Question:

Good Evening,

Regarding words like gosh, gee whiz, etc., does anyone know who and when was it decided that these were words that had meanings referring to God, Jesus, etc.? As a child my mother didn't like the word "gosh," so it wasn't said. As an adult and a Christian, I don't use these types of words, but it's not because I think they would be not respecting God, but because I do not want to offend. These appear to be man's idea of what a word is to mean and they have put a definition to that word to mean a certain thing. I'm trying to see when the first definitions came about and who decided these words were to mean what the dictonary says they mean.

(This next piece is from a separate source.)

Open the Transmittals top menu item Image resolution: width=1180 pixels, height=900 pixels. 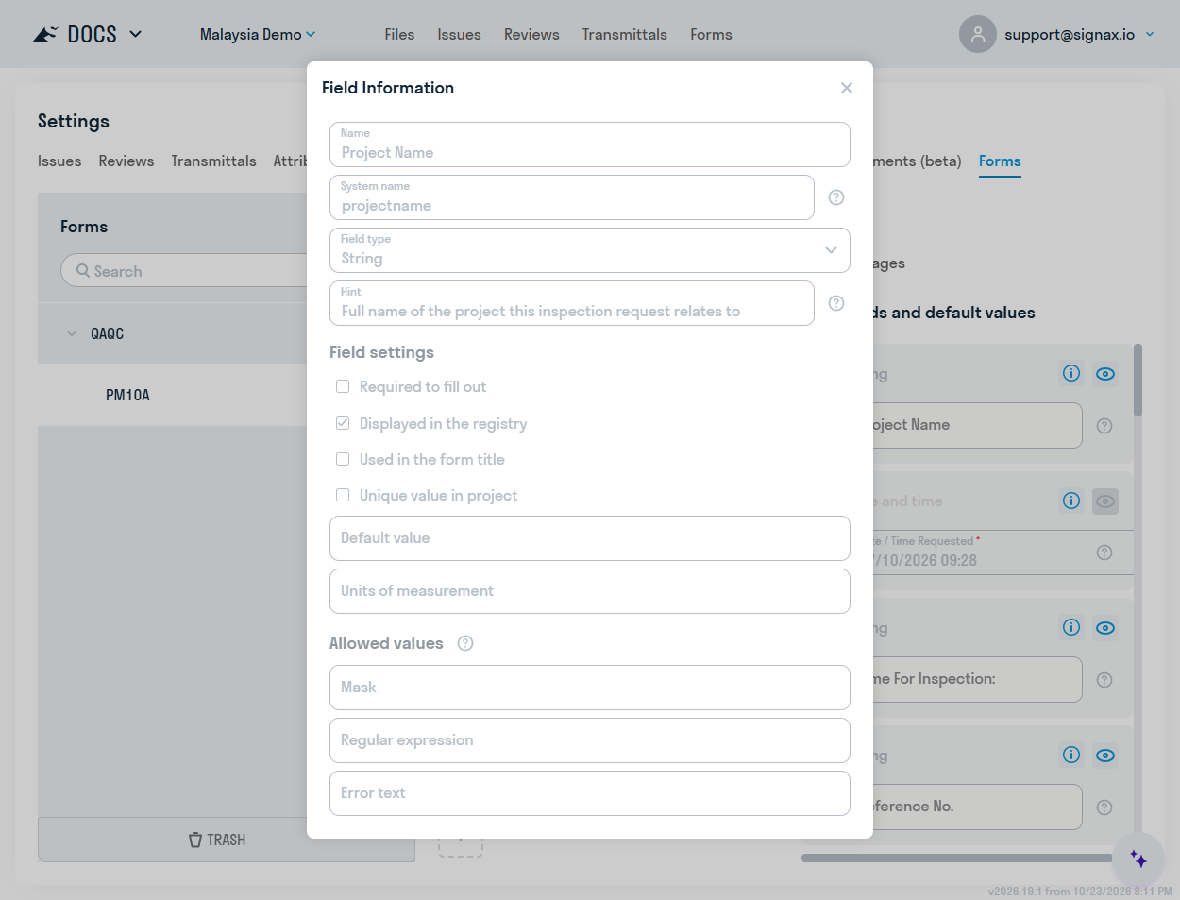(624, 34)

Were these back in the Greek and Hebrew languages and definitions or did this come along with the later things put in what we refer to as dictionaries.


Answer:

Every word in your note is an English word. The meaning of the words are recorded in dictionaries, so that we can understand each other. The dictionaries don't create the definitions. They record the meaning of words as they are commonly used. Fancy dictionaries will give you the history of various words. Therefore, yes, people have created the meaning of every word through how they used the words. You accept those meanings when you use the words other people use in order to communicate.

As an example, Dictionary.com states that "gosh" is an interjection used as an exclamation or mild oath. It first appeared between 1750 and 1760 as an euphemistic alteration of God. You can claim whatever you want, but the facts don't change.